CHALLENGE
Copy out every one of the following items word for word, keeping each line as it appears.

Excerpt from a dataset:
· · · · · · ·

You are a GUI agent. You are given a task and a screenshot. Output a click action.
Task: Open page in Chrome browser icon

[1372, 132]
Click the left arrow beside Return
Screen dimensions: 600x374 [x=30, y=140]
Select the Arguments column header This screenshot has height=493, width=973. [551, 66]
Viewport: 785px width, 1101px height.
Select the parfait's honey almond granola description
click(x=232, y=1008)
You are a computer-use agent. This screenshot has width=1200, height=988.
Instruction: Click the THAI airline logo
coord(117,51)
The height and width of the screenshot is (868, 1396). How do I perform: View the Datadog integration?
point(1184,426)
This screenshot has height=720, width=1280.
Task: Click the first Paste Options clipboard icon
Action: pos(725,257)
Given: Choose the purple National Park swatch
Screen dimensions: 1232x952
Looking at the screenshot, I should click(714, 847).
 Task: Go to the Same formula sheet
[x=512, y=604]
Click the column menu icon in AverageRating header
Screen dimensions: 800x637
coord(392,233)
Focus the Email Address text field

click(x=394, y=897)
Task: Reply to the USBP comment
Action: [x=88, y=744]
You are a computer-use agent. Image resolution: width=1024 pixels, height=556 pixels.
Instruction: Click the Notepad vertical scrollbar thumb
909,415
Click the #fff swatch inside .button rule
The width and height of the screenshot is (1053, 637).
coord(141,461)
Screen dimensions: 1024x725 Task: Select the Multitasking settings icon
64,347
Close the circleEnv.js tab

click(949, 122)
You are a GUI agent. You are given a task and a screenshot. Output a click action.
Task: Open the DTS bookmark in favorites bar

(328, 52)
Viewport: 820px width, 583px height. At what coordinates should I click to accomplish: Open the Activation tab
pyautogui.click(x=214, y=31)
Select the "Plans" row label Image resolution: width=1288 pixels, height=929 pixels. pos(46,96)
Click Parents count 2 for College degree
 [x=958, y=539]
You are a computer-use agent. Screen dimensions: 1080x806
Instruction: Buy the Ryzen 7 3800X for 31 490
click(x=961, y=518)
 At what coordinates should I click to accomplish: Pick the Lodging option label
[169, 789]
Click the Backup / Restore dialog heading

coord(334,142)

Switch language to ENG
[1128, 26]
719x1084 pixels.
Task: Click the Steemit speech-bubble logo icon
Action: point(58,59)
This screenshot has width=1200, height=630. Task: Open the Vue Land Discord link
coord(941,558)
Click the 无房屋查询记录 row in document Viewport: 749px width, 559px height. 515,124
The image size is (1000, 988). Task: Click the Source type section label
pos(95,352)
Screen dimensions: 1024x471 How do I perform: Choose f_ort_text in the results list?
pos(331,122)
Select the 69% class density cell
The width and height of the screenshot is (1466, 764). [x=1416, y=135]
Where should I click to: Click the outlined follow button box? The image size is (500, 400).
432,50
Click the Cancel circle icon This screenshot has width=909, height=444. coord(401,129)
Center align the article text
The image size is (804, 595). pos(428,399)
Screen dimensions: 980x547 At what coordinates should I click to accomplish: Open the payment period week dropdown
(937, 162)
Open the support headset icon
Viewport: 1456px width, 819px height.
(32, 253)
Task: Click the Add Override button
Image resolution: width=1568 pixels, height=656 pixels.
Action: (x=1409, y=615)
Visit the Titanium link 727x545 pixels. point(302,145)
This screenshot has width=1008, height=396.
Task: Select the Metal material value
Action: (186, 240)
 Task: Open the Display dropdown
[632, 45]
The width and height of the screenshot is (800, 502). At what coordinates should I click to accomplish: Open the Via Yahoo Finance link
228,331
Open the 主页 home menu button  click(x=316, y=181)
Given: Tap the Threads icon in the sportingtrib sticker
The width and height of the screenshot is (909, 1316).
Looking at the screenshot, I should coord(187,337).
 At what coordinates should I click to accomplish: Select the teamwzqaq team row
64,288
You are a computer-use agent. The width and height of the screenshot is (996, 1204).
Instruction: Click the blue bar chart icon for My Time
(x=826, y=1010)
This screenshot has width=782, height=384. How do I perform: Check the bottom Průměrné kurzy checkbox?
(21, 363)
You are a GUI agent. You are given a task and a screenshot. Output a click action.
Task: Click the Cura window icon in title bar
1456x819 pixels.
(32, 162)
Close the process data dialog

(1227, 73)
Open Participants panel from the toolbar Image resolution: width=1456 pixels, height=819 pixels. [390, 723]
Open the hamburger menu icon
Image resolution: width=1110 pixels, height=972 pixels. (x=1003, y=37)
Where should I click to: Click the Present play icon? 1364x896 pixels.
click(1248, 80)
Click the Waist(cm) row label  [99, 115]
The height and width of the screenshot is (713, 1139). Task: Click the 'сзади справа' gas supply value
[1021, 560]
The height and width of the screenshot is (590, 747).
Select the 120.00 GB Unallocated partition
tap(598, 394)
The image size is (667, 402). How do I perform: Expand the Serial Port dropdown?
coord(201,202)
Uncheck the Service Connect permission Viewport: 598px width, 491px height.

· · · · · · ·

SOLUTION TO THIS TASK
You are a GUI agent. You are given a task and a screenshot. Output a click action.
Task: Open page in Chrome browser icon

[1372, 132]
Click the left arrow beside Return
Screen dimensions: 600x374 [x=30, y=140]
Select the Arguments column header This screenshot has height=493, width=973. [551, 66]
Viewport: 785px width, 1101px height.
Select the parfait's honey almond granola description
click(x=232, y=1008)
You are a computer-use agent. This screenshot has width=1200, height=988.
Instruction: Click the THAI airline logo
coord(117,51)
The height and width of the screenshot is (868, 1396). How do I perform: View the Datadog integration?
point(1184,426)
This screenshot has height=720, width=1280.
Task: Click the first Paste Options clipboard icon
Action: pos(725,257)
Given: Choose the purple National Park swatch
Screen dimensions: 1232x952
Looking at the screenshot, I should click(714, 847).
 Task: Go to the Same formula sheet
[x=512, y=604]
Click the column menu icon in AverageRating header
Screen dimensions: 800x637
coord(392,233)
Focus the Email Address text field

click(x=394, y=897)
Task: Reply to the USBP comment
Action: [x=88, y=744]
You are a computer-use agent. Image resolution: width=1024 pixels, height=556 pixels.
Instruction: Click the Notepad vertical scrollbar thumb
909,415
Click the #fff swatch inside .button rule
The width and height of the screenshot is (1053, 637).
coord(141,461)
Screen dimensions: 1024x725 Task: Select the Multitasking settings icon
64,347
Close the circleEnv.js tab

click(949, 122)
You are a GUI agent. You are given a task and a screenshot. Output a click action.
Task: Open the DTS bookmark in favorites bar

(328, 52)
Viewport: 820px width, 583px height. At what coordinates should I click to accomplish: Open the Activation tab
pyautogui.click(x=214, y=31)
Select the "Plans" row label Image resolution: width=1288 pixels, height=929 pixels. pos(46,96)
Click Parents count 2 for College degree
 [x=958, y=539]
You are a computer-use agent. Screen dimensions: 1080x806
Instruction: Buy the Ryzen 7 3800X for 31 490
click(x=961, y=518)
 At what coordinates should I click to accomplish: Pick the Lodging option label
[169, 789]
Click the Backup / Restore dialog heading

coord(334,142)

Switch language to ENG
[1128, 26]
719x1084 pixels.
Task: Click the Steemit speech-bubble logo icon
Action: point(58,59)
This screenshot has width=1200, height=630. Task: Open the Vue Land Discord link
coord(941,558)
Click the 无房屋查询记录 row in document Viewport: 749px width, 559px height. 515,124
The image size is (1000, 988). Task: Click the Source type section label
pos(95,352)
Screen dimensions: 1024x471 How do I perform: Choose f_ort_text in the results list?
pos(331,122)
Select the 69% class density cell
The width and height of the screenshot is (1466, 764). [x=1416, y=135]
Where should I click to: Click the outlined follow button box? The image size is (500, 400).
432,50
Click the Cancel circle icon This screenshot has width=909, height=444. coord(401,129)
Center align the article text
The image size is (804, 595). pos(428,399)
Screen dimensions: 980x547 At what coordinates should I click to accomplish: Open the payment period week dropdown
(937, 162)
Open the support headset icon
Viewport: 1456px width, 819px height.
(32, 253)
Task: Click the Add Override button
Image resolution: width=1568 pixels, height=656 pixels.
Action: (x=1409, y=615)
Visit the Titanium link 727x545 pixels. point(302,145)
This screenshot has width=1008, height=396.
Task: Select the Metal material value
Action: (186, 240)
 Task: Open the Display dropdown
[632, 45]
The width and height of the screenshot is (800, 502). At what coordinates should I click to accomplish: Open the Via Yahoo Finance link
228,331
Open the 主页 home menu button  click(x=316, y=181)
Given: Tap the Threads icon in the sportingtrib sticker
The width and height of the screenshot is (909, 1316).
Looking at the screenshot, I should coord(187,337).
 At what coordinates should I click to accomplish: Select the teamwzqaq team row
64,288
You are a computer-use agent. The width and height of the screenshot is (996, 1204).
Instruction: Click the blue bar chart icon for My Time
(x=826, y=1010)
This screenshot has width=782, height=384. How do I perform: Check the bottom Průměrné kurzy checkbox?
(21, 363)
You are a GUI agent. You are given a task and a screenshot. Output a click action.
Task: Click the Cura window icon in title bar
1456x819 pixels.
(32, 162)
Close the process data dialog

(1227, 73)
Open Participants panel from the toolbar Image resolution: width=1456 pixels, height=819 pixels. [390, 723]
Open the hamburger menu icon
Image resolution: width=1110 pixels, height=972 pixels. (x=1003, y=37)
Where should I click to: Click the Present play icon? 1364x896 pixels.
click(1248, 80)
Click the Waist(cm) row label  [99, 115]
The height and width of the screenshot is (713, 1139). Task: Click the 'сзади справа' gas supply value
[1021, 560]
The height and width of the screenshot is (590, 747).
Select the 120.00 GB Unallocated partition
tap(598, 394)
The image size is (667, 402). How do I perform: Expand the Serial Port dropdown?
coord(201,202)
Uncheck the Service Connect permission Viewport: 598px width, 491px height.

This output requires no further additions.